### [Records contained in a dataset]

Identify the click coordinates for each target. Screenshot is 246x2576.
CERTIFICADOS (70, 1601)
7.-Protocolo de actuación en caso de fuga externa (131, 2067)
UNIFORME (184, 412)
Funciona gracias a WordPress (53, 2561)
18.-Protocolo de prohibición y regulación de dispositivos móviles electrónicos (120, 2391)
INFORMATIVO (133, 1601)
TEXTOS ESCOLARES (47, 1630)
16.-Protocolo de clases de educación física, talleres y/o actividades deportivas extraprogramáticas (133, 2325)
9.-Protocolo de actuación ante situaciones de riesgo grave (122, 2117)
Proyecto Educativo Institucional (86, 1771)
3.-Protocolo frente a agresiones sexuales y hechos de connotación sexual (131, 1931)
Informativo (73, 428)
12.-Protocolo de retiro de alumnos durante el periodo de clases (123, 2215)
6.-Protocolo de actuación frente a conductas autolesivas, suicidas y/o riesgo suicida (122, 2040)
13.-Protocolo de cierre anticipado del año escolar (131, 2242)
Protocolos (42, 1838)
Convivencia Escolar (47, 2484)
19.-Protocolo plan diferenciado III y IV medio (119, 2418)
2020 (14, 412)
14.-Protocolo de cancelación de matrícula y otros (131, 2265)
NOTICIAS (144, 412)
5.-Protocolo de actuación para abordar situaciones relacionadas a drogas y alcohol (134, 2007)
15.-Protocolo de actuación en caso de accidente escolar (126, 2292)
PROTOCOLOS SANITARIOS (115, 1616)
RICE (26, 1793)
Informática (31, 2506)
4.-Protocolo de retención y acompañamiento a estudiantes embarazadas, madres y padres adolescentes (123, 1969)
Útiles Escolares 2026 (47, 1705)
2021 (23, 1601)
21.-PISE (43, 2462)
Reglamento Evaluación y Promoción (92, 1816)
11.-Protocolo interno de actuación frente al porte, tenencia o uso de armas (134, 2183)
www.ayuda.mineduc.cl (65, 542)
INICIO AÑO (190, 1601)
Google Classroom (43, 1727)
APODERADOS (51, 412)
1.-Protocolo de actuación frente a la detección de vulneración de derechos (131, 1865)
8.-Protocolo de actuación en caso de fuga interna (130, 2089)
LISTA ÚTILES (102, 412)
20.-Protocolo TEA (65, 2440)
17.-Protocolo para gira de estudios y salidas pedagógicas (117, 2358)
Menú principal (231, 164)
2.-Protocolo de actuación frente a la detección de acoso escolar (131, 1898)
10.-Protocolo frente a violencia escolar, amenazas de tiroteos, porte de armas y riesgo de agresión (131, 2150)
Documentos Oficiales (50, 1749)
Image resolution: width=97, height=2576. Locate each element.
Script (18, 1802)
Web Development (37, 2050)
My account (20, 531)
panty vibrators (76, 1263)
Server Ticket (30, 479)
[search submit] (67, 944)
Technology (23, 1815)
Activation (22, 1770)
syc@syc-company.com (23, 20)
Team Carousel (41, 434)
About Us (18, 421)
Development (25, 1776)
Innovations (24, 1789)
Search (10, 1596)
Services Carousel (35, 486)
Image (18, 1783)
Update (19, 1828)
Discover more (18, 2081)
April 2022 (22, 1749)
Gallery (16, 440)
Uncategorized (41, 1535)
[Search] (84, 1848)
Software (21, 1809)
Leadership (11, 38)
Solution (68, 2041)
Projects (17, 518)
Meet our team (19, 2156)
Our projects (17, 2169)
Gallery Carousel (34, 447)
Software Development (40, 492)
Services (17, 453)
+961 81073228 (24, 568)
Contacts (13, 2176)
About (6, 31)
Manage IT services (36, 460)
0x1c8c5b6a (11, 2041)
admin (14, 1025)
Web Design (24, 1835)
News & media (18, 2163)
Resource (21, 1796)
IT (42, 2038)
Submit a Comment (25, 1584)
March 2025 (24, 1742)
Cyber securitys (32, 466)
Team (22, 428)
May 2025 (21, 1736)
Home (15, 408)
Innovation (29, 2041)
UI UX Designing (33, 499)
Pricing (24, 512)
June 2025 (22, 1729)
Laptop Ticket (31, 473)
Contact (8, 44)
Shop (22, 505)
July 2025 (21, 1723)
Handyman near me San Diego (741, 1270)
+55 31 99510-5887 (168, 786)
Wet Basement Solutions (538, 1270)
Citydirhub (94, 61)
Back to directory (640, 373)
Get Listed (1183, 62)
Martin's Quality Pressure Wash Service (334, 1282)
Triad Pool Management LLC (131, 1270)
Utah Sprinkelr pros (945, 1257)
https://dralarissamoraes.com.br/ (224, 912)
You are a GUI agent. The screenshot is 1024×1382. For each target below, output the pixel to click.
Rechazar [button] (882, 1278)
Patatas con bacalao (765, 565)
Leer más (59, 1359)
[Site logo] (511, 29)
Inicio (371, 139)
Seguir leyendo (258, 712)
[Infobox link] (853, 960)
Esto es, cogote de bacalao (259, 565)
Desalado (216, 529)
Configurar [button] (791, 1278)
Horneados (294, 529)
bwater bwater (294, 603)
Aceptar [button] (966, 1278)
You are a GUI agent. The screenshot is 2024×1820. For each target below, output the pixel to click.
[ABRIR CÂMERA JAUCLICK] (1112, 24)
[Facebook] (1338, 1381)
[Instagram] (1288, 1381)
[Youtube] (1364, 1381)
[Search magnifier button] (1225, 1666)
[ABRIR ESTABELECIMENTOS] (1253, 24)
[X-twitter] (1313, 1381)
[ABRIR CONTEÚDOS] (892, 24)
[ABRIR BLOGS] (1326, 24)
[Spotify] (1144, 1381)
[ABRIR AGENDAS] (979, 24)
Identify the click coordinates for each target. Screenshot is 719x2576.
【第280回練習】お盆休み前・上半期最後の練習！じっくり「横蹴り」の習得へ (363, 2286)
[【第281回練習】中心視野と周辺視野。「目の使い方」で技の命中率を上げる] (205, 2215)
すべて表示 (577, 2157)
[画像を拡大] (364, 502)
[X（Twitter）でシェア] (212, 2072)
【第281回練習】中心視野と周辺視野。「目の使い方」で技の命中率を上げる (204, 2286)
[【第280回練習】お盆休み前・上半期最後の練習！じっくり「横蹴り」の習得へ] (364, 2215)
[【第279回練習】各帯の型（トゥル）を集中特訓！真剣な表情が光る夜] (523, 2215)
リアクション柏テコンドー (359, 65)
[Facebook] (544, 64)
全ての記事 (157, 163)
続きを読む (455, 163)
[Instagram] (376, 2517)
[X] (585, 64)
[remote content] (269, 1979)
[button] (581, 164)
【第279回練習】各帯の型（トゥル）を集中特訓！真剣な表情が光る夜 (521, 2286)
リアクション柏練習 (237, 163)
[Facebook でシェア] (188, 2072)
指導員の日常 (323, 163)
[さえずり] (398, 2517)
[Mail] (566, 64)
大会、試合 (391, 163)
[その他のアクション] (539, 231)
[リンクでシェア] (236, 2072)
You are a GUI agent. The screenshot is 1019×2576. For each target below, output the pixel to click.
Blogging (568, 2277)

### [The task]
If a line above holds the word "Image", copy it.

### [Response for this exercise]
Image resolution: width=97, height=2576. Locate each element.
Image (18, 1783)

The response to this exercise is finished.